What the task requires: Search the entries for the word "carburo" and report each line that has it.

Material for the task:
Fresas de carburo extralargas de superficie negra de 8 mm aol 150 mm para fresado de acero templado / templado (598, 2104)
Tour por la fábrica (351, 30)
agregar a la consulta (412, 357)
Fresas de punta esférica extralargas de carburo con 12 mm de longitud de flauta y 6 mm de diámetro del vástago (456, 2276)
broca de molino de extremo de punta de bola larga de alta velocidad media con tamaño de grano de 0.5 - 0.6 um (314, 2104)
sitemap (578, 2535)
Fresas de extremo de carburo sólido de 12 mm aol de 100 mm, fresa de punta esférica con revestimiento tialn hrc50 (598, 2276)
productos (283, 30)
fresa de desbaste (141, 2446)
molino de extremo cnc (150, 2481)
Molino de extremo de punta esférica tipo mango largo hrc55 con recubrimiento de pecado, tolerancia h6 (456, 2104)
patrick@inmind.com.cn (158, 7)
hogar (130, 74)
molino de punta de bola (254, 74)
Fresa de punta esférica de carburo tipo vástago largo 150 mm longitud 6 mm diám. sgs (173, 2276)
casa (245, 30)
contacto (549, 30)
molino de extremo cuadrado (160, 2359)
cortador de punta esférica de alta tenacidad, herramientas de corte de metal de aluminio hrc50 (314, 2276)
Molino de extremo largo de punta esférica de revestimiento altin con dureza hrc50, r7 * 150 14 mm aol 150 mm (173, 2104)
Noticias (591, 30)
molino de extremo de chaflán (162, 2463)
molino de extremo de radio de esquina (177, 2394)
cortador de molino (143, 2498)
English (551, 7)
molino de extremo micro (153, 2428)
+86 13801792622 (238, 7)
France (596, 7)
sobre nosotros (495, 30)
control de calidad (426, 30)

Answer:
Fresas de carburo extralargas de superficie negra de 8 mm aol 150 mm para fresado de acero templado / templado (598, 2104)
Fresas de punta esférica extralargas de carburo con 12 mm de longitud de flauta y 6 mm de diámetro del vástago (456, 2276)
Fresas de extremo de carburo sólido de 12 mm aol de 100 mm, fresa de punta esférica con revestimiento tialn hrc50 (598, 2276)
Fresa de punta esférica de carburo tipo vástago largo 150 mm longitud 6 mm diám. sgs (173, 2276)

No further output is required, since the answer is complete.